§ **Material provided**
..........

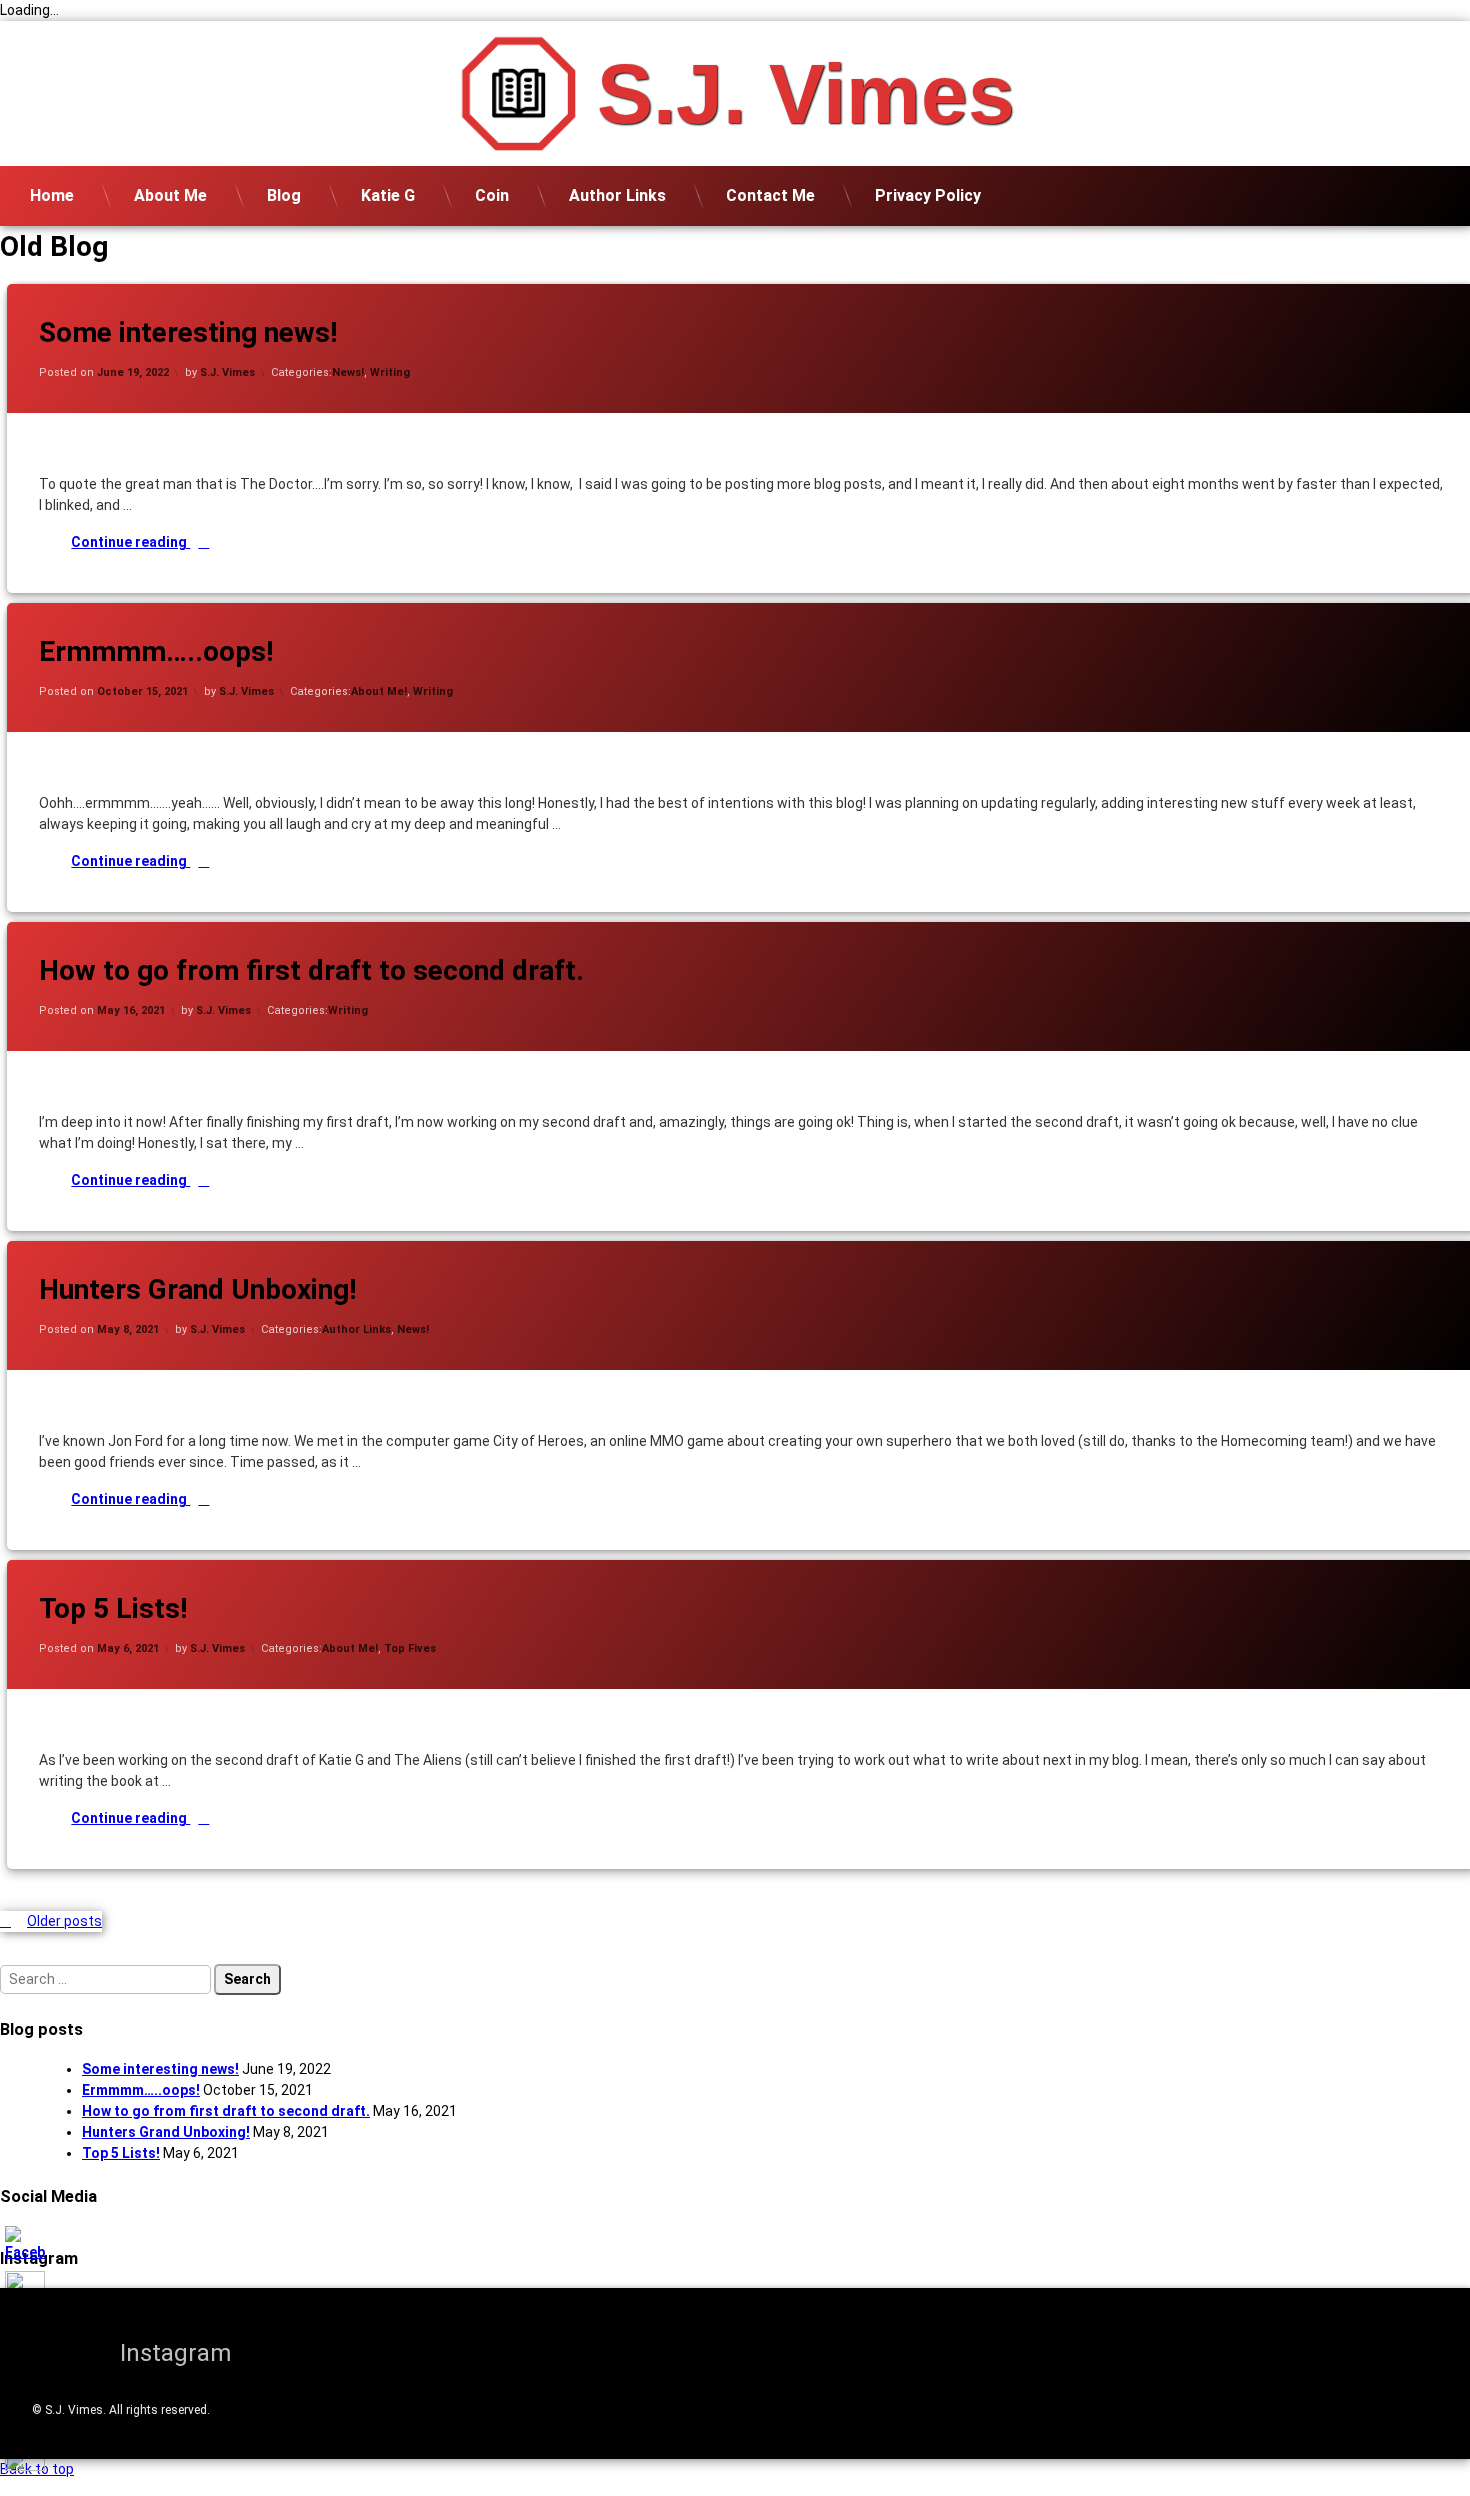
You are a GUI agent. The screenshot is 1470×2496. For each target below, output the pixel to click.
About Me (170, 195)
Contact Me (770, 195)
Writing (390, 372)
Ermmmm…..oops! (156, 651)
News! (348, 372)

..........

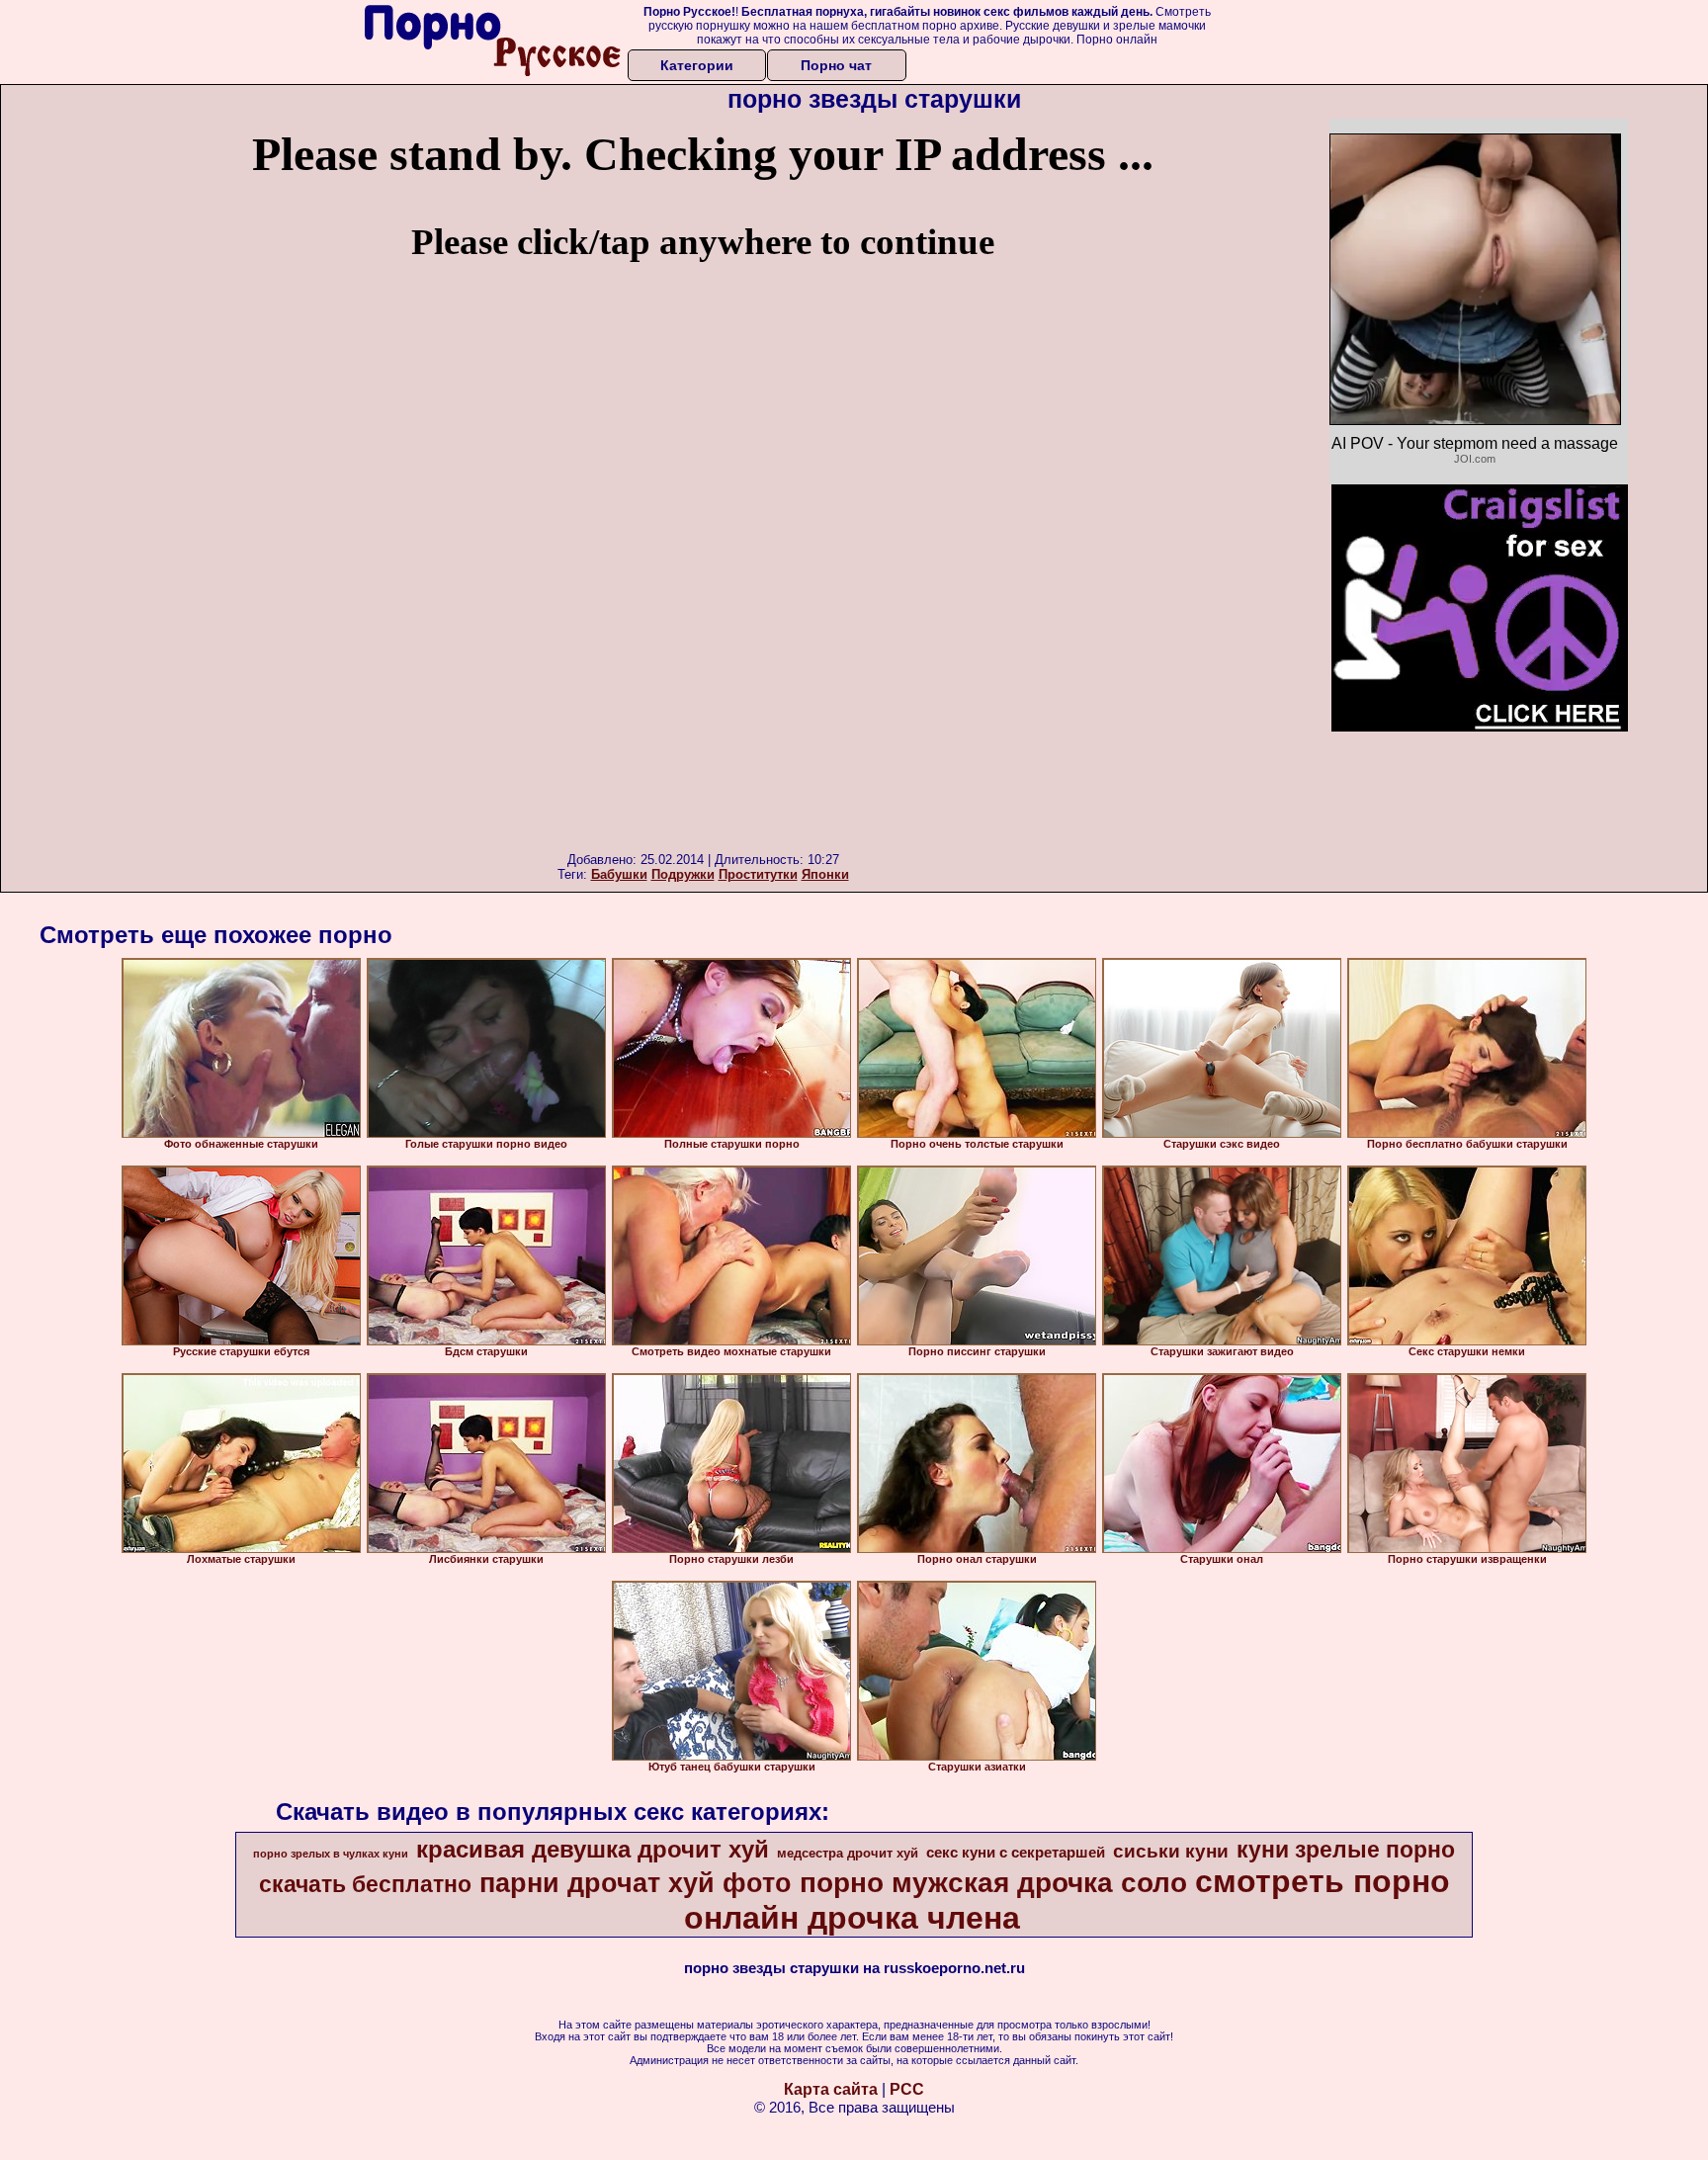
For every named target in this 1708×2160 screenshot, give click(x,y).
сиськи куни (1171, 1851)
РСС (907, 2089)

..........

All lines above containing the string "click" are to be collected.

§ **Solution below**
You are a GUI agent. The screenshot is 1470×2496. For each target below, output the pixel to click.
For every named target in this 1708×2160 screenshot, give click(x,y).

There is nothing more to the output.